▶ _Given request_
Print every line of the listing below, character for character, with nothing changed, added, or left out.

▶ _Entries for locating words and elements_

=-=-=-=-=

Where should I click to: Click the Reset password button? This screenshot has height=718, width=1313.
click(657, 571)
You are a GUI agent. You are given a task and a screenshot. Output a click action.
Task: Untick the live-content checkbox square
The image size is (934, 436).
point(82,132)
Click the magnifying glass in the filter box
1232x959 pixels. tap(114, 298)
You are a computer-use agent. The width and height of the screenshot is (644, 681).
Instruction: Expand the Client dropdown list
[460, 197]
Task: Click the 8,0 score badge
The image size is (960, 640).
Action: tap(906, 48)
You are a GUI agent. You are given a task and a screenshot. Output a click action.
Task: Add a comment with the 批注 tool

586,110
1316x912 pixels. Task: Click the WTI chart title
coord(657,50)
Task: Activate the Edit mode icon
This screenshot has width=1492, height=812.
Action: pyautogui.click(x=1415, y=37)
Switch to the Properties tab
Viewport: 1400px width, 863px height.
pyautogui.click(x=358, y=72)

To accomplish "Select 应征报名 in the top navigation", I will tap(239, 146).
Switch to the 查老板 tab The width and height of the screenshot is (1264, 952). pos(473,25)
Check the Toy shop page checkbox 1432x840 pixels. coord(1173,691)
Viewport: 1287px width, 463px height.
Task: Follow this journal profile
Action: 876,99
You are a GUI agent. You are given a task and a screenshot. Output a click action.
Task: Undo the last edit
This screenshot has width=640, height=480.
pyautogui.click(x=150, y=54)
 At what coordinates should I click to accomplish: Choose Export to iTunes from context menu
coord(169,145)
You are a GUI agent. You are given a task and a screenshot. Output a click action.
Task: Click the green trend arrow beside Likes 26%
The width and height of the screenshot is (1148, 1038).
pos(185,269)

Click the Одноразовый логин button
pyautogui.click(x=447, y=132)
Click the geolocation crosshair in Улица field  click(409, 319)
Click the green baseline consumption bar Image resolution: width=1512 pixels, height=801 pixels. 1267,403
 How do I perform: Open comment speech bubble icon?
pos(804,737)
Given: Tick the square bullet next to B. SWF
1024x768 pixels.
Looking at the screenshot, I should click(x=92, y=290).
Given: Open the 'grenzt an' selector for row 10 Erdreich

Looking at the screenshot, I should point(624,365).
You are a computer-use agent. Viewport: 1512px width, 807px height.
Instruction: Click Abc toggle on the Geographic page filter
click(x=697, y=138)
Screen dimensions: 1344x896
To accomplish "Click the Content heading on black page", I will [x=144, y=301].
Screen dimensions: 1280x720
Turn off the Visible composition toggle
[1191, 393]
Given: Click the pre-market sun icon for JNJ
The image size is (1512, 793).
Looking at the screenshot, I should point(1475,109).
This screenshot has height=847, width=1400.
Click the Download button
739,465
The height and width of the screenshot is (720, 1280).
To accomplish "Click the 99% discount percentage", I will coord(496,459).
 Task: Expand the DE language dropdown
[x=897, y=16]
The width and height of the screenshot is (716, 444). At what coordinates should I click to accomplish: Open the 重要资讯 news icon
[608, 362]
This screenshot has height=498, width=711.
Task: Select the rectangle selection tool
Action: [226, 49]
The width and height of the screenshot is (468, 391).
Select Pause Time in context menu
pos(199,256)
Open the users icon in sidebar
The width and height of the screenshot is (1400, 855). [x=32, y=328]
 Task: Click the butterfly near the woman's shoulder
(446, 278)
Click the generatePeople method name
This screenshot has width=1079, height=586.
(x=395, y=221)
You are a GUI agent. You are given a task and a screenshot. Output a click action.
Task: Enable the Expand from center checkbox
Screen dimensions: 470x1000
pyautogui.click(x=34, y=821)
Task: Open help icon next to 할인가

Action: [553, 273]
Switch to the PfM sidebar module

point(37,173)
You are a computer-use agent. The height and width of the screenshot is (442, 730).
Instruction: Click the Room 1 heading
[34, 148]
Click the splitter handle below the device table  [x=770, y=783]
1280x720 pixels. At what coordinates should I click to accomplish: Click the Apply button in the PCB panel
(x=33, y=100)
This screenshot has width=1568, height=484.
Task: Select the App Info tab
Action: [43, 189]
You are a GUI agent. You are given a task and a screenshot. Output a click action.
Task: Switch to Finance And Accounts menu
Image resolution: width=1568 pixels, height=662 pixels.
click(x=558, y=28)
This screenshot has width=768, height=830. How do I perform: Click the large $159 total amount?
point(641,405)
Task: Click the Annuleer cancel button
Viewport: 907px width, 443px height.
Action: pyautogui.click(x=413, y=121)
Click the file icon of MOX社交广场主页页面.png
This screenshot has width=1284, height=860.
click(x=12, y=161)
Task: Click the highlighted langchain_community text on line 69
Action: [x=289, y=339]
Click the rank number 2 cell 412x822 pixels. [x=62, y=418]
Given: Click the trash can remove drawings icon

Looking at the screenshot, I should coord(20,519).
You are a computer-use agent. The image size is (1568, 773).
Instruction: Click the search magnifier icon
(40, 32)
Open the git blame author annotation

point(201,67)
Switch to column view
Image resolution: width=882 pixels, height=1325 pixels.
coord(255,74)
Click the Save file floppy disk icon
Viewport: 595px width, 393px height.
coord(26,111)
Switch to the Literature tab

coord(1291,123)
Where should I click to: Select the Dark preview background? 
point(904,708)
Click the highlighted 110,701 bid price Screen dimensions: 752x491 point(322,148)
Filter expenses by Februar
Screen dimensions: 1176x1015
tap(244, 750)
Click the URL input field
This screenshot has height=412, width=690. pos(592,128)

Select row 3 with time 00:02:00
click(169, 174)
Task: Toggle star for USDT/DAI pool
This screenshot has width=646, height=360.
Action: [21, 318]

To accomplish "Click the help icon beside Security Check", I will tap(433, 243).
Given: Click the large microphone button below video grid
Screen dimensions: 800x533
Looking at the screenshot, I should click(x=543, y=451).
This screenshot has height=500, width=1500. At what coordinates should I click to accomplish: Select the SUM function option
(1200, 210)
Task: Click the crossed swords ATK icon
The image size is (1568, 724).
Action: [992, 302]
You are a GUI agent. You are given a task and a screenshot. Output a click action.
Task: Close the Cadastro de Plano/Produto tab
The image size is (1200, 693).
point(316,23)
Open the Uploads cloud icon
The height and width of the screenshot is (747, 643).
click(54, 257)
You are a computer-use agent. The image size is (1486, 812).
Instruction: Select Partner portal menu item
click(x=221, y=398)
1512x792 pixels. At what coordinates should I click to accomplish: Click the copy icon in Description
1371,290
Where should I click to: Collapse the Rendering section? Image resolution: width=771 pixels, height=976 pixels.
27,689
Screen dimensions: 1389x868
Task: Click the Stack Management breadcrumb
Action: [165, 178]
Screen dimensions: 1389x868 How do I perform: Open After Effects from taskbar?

=-=-=-=-=

▶ _Correct output_
Where should I click to: Click the Reset password button? This screenshot has height=718, width=1313.
click(657, 571)
You are a GUI agent. You are given a task and a screenshot. Output a click action.
Task: Untick the live-content checkbox square
The image size is (934, 436).
point(82,132)
Click the magnifying glass in the filter box
1232x959 pixels. tap(114, 298)
You are a computer-use agent. The width and height of the screenshot is (644, 681).
Instruction: Expand the Client dropdown list
[460, 197]
Task: Click the 8,0 score badge
The image size is (960, 640).
Action: tap(906, 48)
You are a GUI agent. You are given a task and a screenshot. Output a click action.
Task: Add a comment with the 批注 tool

586,110
1316x912 pixels. Task: Click the WTI chart title
coord(657,50)
Task: Activate the Edit mode icon
This screenshot has width=1492, height=812.
Action: pyautogui.click(x=1415, y=37)
Switch to the Properties tab
Viewport: 1400px width, 863px height.
pyautogui.click(x=358, y=72)

To accomplish "Select 应征报名 in the top navigation", I will tap(239, 146).
Switch to the 查老板 tab The width and height of the screenshot is (1264, 952). pos(473,25)
Check the Toy shop page checkbox 1432x840 pixels. coord(1173,691)
Viewport: 1287px width, 463px height.
Task: Follow this journal profile
Action: 876,99
You are a GUI agent. You are given a task and a screenshot. Output a click action.
Task: Undo the last edit
This screenshot has width=640, height=480.
pyautogui.click(x=150, y=54)
 At what coordinates should I click to accomplish: Choose Export to iTunes from context menu
coord(169,145)
You are a GUI agent. You are given a task and a screenshot. Output a click action.
Task: Click the green trend arrow beside Likes 26%
The width and height of the screenshot is (1148, 1038).
pos(185,269)

Click the Одноразовый логин button
pyautogui.click(x=447, y=132)
Click the geolocation crosshair in Улица field  click(409, 319)
Click the green baseline consumption bar Image resolution: width=1512 pixels, height=801 pixels. 1267,403
 How do I perform: Open comment speech bubble icon?
pos(804,737)
Given: Tick the square bullet next to B. SWF
1024x768 pixels.
Looking at the screenshot, I should click(x=92, y=290).
Given: Open the 'grenzt an' selector for row 10 Erdreich

Looking at the screenshot, I should point(624,365).
You are a computer-use agent. Viewport: 1512px width, 807px height.
Instruction: Click Abc toggle on the Geographic page filter
click(x=697, y=138)
Screen dimensions: 1344x896
To accomplish "Click the Content heading on black page", I will [x=144, y=301].
Screen dimensions: 1280x720
Turn off the Visible composition toggle
[1191, 393]
Given: Click the pre-market sun icon for JNJ
The image size is (1512, 793).
Looking at the screenshot, I should point(1475,109).
This screenshot has height=847, width=1400.
Click the Download button
739,465
The height and width of the screenshot is (720, 1280).
To accomplish "Click the 99% discount percentage", I will coord(496,459).
 Task: Expand the DE language dropdown
[x=897, y=16]
The width and height of the screenshot is (716, 444). At what coordinates should I click to accomplish: Open the 重要资讯 news icon
[608, 362]
This screenshot has height=498, width=711.
Task: Select the rectangle selection tool
Action: [226, 49]
The width and height of the screenshot is (468, 391).
Select Pause Time in context menu
pos(199,256)
Open the users icon in sidebar
The width and height of the screenshot is (1400, 855). [x=32, y=328]
 Task: Click the butterfly near the woman's shoulder
(446, 278)
Click the generatePeople method name
This screenshot has width=1079, height=586.
(x=395, y=221)
You are a GUI agent. You are given a task and a screenshot. Output a click action.
Task: Enable the Expand from center checkbox
Screen dimensions: 470x1000
pyautogui.click(x=34, y=821)
Task: Open help icon next to 할인가

Action: [553, 273]
Switch to the PfM sidebar module

point(37,173)
You are a computer-use agent. The height and width of the screenshot is (442, 730).
Instruction: Click the Room 1 heading
[34, 148]
Click the splitter handle below the device table  [x=770, y=783]
1280x720 pixels. At what coordinates should I click to accomplish: Click the Apply button in the PCB panel
(x=33, y=100)
This screenshot has width=1568, height=484.
Task: Select the App Info tab
Action: [43, 189]
You are a GUI agent. You are given a task and a screenshot. Output a click action.
Task: Switch to Finance And Accounts menu
Image resolution: width=1568 pixels, height=662 pixels.
click(x=558, y=28)
This screenshot has width=768, height=830. How do I perform: Click the large $159 total amount?
point(641,405)
Task: Click the Annuleer cancel button
Viewport: 907px width, 443px height.
Action: pyautogui.click(x=413, y=121)
Click the file icon of MOX社交广场主页页面.png
This screenshot has width=1284, height=860.
click(x=12, y=161)
Task: Click the highlighted langchain_community text on line 69
Action: [x=289, y=339]
Click the rank number 2 cell 412x822 pixels. [x=62, y=418]
Given: Click the trash can remove drawings icon

Looking at the screenshot, I should coord(20,519).
You are a computer-use agent. The image size is (1568, 773).
Instruction: Click the search magnifier icon
(40, 32)
Open the git blame author annotation

point(201,67)
Switch to column view
Image resolution: width=882 pixels, height=1325 pixels.
coord(255,74)
Click the Save file floppy disk icon
Viewport: 595px width, 393px height.
coord(26,111)
Switch to the Literature tab

coord(1291,123)
Where should I click to: Select the Dark preview background? 
point(904,708)
Click the highlighted 110,701 bid price Screen dimensions: 752x491 point(322,148)
Filter expenses by Februar
Screen dimensions: 1176x1015
tap(244, 750)
Click the URL input field
This screenshot has height=412, width=690. pos(592,128)

Select row 3 with time 00:02:00
click(169, 174)
Task: Toggle star for USDT/DAI pool
This screenshot has width=646, height=360.
Action: [21, 318]

To accomplish "Click the help icon beside Security Check", I will tap(433, 243).
Given: Click the large microphone button below video grid
Screen dimensions: 800x533
Looking at the screenshot, I should click(x=543, y=451).
This screenshot has height=500, width=1500. At what coordinates should I click to accomplish: Select the SUM function option
(1200, 210)
Task: Click the crossed swords ATK icon
The image size is (1568, 724).
Action: [992, 302]
You are a GUI agent. You are given a task and a screenshot. Output a click action.
Task: Close the Cadastro de Plano/Produto tab
The image size is (1200, 693).
point(316,23)
Open the Uploads cloud icon
The height and width of the screenshot is (747, 643).
click(54, 257)
You are a computer-use agent. The image size is (1486, 812).
Instruction: Select Partner portal menu item
click(x=221, y=398)
1512x792 pixels. At what coordinates should I click to accomplish: Click the copy icon in Description
1371,290
Where should I click to: Collapse the Rendering section? Image resolution: width=771 pixels, height=976 pixels.
27,689
Screen dimensions: 1389x868
Task: Click the Stack Management breadcrumb
Action: [165, 178]
Screen dimensions: 1389x868 How do I perform: Open After Effects from taskbar?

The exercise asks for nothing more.